Organizational Partner: 
New York City Police Foundation
November 13, 2016
NBC News

Inside the NYPD's Counterterror Effort in Europe

ANTWERP, Belgium — An explosion at the main train station. Minutes later, shots ring out as terrorists storm a synagogue in another part of the city. And then, in a mall on the outskirts, armed gunmen storm a movie theater and take hostages.

At police headquarters, Antwerp police commanders mobilize all available units and call in national counterterror teams to deal with the series of coordinated attacks. In the command post sits an officer from a different police force an ocean away — an NYPD lieutenant. Briefed on events in real time, he calls his own HQ in New York with an update. Within minutes, NYPD counterterror teams are dispatched to Grand Central Station, the Belgian consulate and synagogues across New York City as a precaution.

It is all a drill -- an exercise to test cooperation and information-sharing between Belgian and New York authorities. In addition to the lieutenant inside the command center, other NYPD detectives are riding along with SWAT teams in the field, getting real information from what is happening at the scene.

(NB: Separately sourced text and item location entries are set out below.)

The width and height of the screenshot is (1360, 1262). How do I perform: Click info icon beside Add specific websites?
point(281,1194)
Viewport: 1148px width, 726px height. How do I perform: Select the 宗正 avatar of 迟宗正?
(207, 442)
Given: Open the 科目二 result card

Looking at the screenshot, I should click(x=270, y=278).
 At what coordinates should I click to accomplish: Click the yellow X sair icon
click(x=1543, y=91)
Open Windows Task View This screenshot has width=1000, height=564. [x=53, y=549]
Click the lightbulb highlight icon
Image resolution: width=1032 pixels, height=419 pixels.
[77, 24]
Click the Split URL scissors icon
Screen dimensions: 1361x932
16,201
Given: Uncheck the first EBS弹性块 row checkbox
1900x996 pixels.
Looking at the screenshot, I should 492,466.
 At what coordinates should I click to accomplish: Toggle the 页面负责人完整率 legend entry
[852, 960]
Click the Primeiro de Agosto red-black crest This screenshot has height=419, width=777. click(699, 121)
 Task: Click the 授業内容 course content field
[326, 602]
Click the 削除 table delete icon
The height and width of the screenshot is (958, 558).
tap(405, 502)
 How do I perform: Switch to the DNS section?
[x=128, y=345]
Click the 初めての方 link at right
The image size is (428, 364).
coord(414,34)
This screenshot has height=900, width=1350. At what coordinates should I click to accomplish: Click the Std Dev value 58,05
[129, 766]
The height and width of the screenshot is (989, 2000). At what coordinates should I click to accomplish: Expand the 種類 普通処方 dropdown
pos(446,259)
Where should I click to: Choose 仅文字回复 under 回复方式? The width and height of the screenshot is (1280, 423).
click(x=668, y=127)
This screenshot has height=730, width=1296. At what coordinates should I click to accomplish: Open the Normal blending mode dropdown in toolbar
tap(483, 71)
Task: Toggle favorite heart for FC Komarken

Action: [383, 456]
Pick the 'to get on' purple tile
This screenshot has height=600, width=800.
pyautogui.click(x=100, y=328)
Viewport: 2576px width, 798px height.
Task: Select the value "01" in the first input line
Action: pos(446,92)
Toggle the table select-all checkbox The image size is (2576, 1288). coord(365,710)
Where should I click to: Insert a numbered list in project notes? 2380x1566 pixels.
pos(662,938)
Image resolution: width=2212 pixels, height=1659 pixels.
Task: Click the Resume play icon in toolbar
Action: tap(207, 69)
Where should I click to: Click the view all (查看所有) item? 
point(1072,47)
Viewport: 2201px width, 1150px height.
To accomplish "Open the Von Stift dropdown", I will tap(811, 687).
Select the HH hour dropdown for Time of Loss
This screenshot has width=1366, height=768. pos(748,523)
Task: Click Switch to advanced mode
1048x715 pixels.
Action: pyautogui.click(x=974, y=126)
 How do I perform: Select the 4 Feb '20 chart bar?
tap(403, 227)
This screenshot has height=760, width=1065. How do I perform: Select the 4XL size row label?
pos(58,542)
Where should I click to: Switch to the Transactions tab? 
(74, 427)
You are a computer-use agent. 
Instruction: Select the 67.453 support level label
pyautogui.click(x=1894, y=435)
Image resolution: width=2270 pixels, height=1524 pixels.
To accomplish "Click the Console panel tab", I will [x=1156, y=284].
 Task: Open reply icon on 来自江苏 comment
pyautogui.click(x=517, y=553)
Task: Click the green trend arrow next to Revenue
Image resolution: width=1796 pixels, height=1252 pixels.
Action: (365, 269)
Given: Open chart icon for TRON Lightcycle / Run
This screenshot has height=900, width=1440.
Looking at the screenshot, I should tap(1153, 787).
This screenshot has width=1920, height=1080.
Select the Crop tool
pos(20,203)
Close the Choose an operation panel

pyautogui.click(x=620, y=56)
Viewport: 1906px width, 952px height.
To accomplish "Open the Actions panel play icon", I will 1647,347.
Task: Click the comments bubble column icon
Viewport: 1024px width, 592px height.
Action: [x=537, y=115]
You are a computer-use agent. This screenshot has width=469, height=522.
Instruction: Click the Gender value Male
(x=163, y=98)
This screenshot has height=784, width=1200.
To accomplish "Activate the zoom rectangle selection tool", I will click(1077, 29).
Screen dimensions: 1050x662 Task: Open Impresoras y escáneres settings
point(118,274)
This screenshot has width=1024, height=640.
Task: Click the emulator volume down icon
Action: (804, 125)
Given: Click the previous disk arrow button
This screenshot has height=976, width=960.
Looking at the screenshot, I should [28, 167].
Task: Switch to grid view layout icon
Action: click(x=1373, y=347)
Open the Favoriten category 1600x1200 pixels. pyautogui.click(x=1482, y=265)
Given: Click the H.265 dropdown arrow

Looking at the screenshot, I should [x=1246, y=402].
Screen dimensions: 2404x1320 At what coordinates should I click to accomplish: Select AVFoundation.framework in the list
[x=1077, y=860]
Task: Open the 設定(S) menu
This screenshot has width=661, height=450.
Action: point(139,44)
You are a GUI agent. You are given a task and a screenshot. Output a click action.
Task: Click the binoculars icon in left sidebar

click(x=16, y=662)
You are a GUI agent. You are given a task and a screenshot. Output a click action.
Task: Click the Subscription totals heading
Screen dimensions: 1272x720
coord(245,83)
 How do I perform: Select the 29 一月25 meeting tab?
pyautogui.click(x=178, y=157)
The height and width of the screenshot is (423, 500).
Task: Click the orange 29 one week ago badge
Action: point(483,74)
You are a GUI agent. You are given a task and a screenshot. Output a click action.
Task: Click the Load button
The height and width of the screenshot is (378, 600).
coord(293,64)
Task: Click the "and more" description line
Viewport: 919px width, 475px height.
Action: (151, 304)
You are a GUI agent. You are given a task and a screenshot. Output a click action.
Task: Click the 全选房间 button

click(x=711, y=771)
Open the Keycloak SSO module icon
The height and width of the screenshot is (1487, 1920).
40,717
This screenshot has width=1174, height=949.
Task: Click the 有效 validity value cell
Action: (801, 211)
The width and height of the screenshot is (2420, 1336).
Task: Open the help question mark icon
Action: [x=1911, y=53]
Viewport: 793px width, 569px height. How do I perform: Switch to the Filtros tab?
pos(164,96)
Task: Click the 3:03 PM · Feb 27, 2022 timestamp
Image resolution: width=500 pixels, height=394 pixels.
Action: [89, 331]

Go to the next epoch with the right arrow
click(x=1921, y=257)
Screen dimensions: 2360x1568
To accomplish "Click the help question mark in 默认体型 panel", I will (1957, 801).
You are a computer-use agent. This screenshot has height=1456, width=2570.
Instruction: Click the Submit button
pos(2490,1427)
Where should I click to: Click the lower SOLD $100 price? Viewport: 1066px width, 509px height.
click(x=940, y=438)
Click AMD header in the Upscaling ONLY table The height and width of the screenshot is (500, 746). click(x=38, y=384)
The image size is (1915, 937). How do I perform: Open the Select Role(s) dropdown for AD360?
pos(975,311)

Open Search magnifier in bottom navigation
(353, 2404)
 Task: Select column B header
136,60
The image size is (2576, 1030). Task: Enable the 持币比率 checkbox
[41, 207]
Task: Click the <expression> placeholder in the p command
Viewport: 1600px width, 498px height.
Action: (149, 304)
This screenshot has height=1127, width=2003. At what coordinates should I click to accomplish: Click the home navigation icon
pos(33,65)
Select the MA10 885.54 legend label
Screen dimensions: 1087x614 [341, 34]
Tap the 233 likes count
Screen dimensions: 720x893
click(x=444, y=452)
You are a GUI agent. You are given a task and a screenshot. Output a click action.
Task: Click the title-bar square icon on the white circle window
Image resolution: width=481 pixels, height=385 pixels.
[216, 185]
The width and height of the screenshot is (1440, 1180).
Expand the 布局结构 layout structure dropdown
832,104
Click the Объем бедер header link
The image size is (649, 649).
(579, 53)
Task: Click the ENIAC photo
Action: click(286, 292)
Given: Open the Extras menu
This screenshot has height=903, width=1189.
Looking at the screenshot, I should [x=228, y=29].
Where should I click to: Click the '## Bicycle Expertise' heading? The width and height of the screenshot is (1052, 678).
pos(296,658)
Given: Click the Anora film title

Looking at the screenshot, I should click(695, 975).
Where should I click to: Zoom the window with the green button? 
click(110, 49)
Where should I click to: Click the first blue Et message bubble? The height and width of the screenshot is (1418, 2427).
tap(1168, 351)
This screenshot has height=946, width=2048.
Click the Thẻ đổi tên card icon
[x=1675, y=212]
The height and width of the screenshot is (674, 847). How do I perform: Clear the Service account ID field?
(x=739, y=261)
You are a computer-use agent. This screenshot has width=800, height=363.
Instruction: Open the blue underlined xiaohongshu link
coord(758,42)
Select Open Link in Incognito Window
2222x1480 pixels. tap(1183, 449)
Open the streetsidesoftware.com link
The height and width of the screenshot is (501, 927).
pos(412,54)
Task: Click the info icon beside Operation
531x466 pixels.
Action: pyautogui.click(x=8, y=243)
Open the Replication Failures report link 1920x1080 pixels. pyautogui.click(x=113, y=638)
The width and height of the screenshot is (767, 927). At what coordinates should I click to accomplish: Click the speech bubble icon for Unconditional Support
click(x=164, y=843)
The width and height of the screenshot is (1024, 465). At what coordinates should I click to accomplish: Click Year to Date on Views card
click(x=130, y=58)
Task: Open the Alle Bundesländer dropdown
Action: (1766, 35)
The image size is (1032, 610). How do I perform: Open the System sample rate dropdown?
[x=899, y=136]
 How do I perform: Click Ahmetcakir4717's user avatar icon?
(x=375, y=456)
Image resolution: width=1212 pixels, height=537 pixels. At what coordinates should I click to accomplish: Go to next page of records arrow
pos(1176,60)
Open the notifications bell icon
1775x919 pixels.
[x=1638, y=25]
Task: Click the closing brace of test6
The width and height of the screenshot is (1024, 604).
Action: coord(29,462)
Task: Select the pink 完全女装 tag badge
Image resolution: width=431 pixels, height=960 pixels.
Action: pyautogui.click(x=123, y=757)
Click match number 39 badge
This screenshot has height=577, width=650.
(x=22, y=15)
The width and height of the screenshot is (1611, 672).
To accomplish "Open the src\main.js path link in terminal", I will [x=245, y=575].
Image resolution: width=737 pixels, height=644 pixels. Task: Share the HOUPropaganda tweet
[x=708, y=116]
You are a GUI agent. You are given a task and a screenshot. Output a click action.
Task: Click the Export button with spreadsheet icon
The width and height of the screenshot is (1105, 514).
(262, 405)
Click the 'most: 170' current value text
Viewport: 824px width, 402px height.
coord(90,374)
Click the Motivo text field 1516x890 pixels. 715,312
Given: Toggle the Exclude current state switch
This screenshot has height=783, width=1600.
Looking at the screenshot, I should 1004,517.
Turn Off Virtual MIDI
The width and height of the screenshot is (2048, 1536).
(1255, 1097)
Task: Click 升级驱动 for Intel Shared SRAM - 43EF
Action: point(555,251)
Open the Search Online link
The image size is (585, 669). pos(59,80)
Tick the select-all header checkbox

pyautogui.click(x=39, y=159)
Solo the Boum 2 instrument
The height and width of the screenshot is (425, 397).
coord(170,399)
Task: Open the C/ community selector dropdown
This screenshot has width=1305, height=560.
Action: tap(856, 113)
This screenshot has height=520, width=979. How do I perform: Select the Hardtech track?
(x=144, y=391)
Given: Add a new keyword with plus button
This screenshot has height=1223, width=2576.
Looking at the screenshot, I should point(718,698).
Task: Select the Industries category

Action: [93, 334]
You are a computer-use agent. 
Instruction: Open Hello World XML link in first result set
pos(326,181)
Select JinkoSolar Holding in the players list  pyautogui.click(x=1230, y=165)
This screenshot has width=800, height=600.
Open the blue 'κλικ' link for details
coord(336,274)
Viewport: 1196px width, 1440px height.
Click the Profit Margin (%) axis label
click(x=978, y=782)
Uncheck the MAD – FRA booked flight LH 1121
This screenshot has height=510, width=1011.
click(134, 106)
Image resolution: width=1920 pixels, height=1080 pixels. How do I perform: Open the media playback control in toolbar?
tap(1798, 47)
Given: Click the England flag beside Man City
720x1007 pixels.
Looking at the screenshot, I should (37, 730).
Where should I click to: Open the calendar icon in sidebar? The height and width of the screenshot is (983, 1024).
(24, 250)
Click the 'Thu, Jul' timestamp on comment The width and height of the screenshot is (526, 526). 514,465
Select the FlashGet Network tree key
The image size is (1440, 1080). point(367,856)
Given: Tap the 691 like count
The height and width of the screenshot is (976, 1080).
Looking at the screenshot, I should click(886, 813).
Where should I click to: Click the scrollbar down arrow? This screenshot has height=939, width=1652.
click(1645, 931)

The Antwerp exercise is one example of how the NYPD is placing detectives in big city police departments across the globe amid the growing terror threat from groups like ISIS. Since 9/11, the NYPD has embedded intelligence officers in 13 locations including London, Paris, Jerusalem, Amman, Madrid, Toronto, and as far away as Sydney. It is all part of a growing effort to exchange threat information with international partners in real time.